TOTABUAN.CO KOTAMOBAGU–Bakar Binarundak atau Lemang tiga hari pasca Lebaran Idul Fitri sudah menjadi tradisi bagi warga yang ada di Kota Kotamobagu khususnya warga yang ada di Kelurahan Motoboi Besar Kecamatan Kotamobagu Timur. Bagi warga setempat, selain sudah menjadi tradisi, hal ini juga sebagai ajang silahturahmi bagi warga, terlebih bagi merea yang baru pulang dari perantauan.
Sejak pagi, warga mulai terihat sibuk. Kssibukan warga itu mulai tampak terlihat disetiap depan rumah. Aktivitas ibu-ibu yang berkelompok tengah meramu beras ketan. Sedangkan untuk laki-laki, mereka menyiapkan tempat pembakaran Binarundak.

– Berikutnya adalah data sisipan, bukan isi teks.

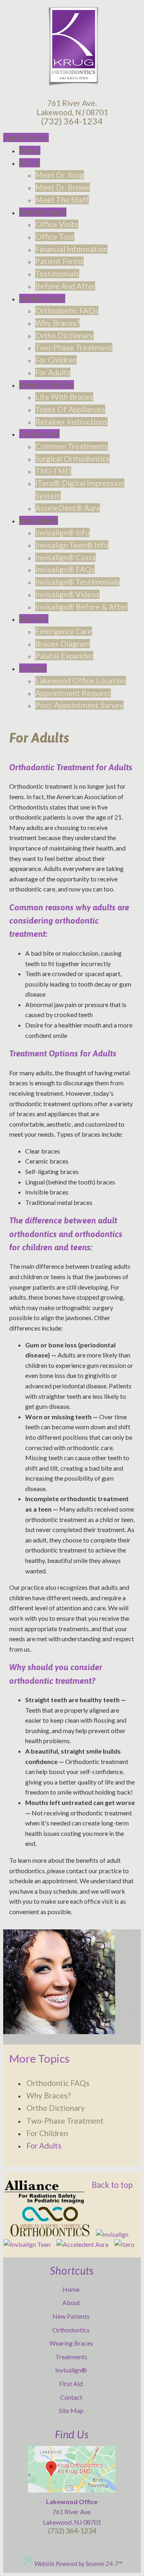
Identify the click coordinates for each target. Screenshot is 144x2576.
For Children (47, 2133)
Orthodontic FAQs (58, 2083)
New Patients (71, 2316)
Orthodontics (71, 2330)
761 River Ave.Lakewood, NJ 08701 (72, 107)
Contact (71, 2397)
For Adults (44, 2145)
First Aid (71, 2383)
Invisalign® (71, 2370)
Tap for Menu (26, 137)
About (71, 2302)
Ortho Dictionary (55, 2107)
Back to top (112, 2184)
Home (71, 2289)
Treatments (71, 2356)
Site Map (71, 2410)
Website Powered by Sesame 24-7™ (77, 2563)
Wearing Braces (71, 2343)
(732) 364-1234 (72, 121)
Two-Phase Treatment (65, 2120)
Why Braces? (48, 2095)
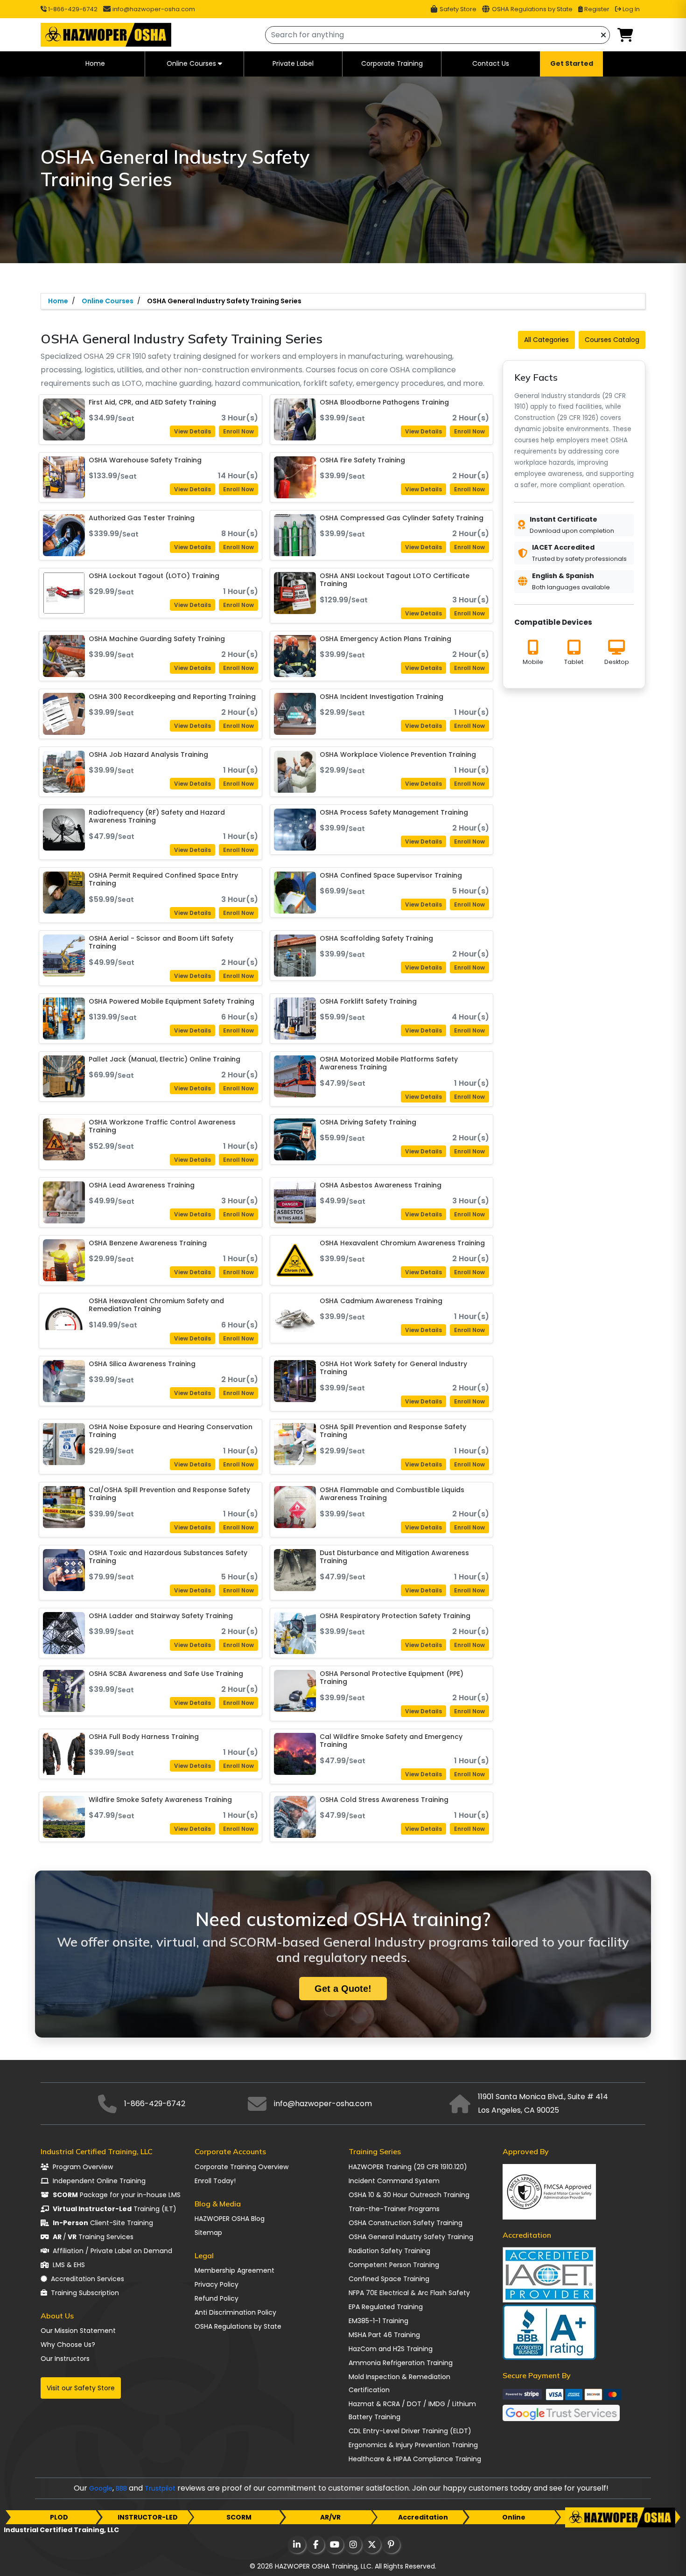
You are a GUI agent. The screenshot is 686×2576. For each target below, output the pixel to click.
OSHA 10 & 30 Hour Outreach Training (409, 2194)
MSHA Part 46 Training (384, 2334)
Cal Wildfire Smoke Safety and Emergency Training (391, 1741)
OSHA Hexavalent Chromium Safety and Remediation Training (156, 1305)
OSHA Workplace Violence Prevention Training (398, 755)
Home (95, 63)
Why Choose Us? (68, 2344)
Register (596, 9)
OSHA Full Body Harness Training (144, 1737)
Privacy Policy (216, 2284)
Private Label (293, 63)
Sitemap (208, 2232)
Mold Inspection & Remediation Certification (399, 2383)
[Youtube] (333, 2544)
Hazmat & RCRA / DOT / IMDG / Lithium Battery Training (412, 2410)
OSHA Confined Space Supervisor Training (391, 876)
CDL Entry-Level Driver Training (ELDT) (410, 2431)
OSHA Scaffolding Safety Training (376, 939)
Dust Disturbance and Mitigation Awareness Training (394, 1557)
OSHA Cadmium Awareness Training (381, 1301)
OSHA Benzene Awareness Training (148, 1243)
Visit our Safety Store (81, 2388)
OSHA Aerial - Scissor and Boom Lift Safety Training (161, 943)
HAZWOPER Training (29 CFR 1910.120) (408, 2166)
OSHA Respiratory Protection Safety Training (395, 1616)
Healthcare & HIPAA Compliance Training (415, 2459)
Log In (630, 9)
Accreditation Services (87, 2278)
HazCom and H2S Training (391, 2348)
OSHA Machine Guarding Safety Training (157, 639)
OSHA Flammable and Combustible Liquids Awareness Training (392, 1494)
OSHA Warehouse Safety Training (145, 460)
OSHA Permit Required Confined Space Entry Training (163, 880)
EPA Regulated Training (386, 2306)
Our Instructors (65, 2358)
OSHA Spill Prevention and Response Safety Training (393, 1431)
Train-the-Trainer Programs (394, 2208)
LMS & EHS (69, 2264)
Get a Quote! (343, 1988)
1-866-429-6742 (72, 9)
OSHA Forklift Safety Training (368, 1002)
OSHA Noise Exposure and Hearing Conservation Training (170, 1431)
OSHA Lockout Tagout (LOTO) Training (154, 576)
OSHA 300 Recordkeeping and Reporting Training (172, 697)
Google (100, 2488)
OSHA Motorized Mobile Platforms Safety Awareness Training (389, 1063)
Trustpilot (160, 2488)
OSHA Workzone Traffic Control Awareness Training (162, 1126)
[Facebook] (315, 2544)
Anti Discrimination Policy (235, 2312)
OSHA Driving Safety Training (368, 1122)
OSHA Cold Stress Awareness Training (384, 1800)
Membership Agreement (234, 2270)
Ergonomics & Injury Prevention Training (413, 2445)
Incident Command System (394, 2180)
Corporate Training (392, 63)
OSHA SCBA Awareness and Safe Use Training (166, 1674)
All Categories (546, 339)
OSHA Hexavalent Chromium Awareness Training (402, 1243)
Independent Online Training (99, 2180)
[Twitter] (371, 2544)
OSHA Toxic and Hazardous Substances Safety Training (168, 1557)
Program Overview (83, 2166)
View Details (192, 431)
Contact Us (490, 63)
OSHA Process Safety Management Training (394, 813)
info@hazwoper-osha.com (153, 9)
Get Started (571, 63)
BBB (121, 2488)
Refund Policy (216, 2298)
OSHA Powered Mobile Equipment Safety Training (171, 1002)
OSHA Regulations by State (531, 9)
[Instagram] (352, 2544)
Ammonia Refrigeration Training (401, 2362)
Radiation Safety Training (389, 2250)
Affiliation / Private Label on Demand (112, 2250)
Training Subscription (85, 2292)
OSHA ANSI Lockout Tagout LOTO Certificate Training (394, 580)
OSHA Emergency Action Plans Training (385, 639)
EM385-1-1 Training (378, 2320)
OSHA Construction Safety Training (405, 2222)
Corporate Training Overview (241, 2166)
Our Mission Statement (78, 2330)
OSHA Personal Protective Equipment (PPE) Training (391, 1678)
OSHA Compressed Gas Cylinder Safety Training (401, 518)
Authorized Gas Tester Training (142, 518)
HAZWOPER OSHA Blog (230, 2218)
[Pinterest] (390, 2544)
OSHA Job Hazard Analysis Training (148, 755)
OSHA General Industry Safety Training (411, 2236)
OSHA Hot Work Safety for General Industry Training (393, 1368)
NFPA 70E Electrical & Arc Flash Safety (409, 2292)
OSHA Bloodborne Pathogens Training (384, 402)
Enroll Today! (215, 2180)
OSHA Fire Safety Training (362, 460)
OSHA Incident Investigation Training (381, 697)
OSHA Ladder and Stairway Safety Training (161, 1616)
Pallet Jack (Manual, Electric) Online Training (164, 1059)
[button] (625, 35)
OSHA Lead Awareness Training (142, 1185)
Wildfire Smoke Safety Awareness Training (160, 1800)
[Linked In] (296, 2544)
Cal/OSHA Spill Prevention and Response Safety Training (169, 1494)
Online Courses (191, 63)
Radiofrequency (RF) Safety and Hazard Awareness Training (157, 817)
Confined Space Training (389, 2278)
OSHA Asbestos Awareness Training (380, 1185)
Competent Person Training (394, 2264)
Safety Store (457, 9)
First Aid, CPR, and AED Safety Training (152, 402)
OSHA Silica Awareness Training (142, 1364)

Sabut kelapa yang terhampar di lokasi pembakaran bersama bambu yang sudah dipotong siap diisi beras ketan yang sudah dicampur santan kelapa.
Binarundak ala Bolaang Mongondow, rasanya lebih gurih karena santannya telah dicampur dengan rempah-rempah. Proses pembakaran Binarundak memang butuh waktu hingga 3 jam. Para pria saling bergantian memutar bambu untuk menjaga agar Binarundak yang dibakar bisa masak secara merata.
Menurut warga, Binarundak bukanlah tradisi turun temurun sejak dulu kala. Bakar Binarundak cuma merupakan salah satu acara usai lebaran. Namun ini sudah berlangsung beberapa tahun terakhir. Sehingga bagi warga setempat, bakar Binarundak sudah tidak bisa dihilangkan karena memang sudah menjadi kebiasaan.
Sepanjang proses pembuatan Binarundak, asap tebal menyelimuti sejumlah titik lokasi. Antusias warga tetangga untuk datang bersilahturahmi makin banyak sekalian mencicipi hidangan Binarundak yang disiapkan warga setempat.
Di tahun 2009, pemerintah Kota Kotamobagu tertarik dengan kegiatan yang tidak pernah ada sebelumnya di Bolaang Mongondow itu. Dan melalui dinas Pariwisata setempat, pelaksanaan lebaran Binarundak itu ditunjang dengan biaya sekaligus pencanangan lebaran Binarundak oleh Walikota Kotamobagu Djelantik Mokodompit sekaligus pembangunan tugu Binarundak pada waktu itu. Kini, tugu setinggi 18 meter, dengan besar lingkaran bangunan 70 centimeter, dan diameter alas seluas 1 1/2 meter telah berdiri tegak di pertigaaan Kelurahan Motoboi Besar hingga sekarang.
Muhamad Golongom misalnya, Ia mengatakan, tradisi bakar Binarundak sebagai ajang silaturahmi bagi para perantau yang pulang kampung setelah sekian lama tidak bertemu. Yaitu dengan berkumpul bersama dengan warga dan keluarga sambil mencicipi Binarundak.
Binarundak atau Lemang merupakan salah satu makanan khas di Sulut berbahan dasar beras ketan dan santan yang sudah di campur rempah-rempah. Tradisi bakar Binarundak juga menjadi ajang silaturahmi bagi warga lainnya.
“Selain ini menjadi tradisi, hal ini juga sebagai perekat silahturahmi apalagi dalam suasana lebaran,” tuturnya.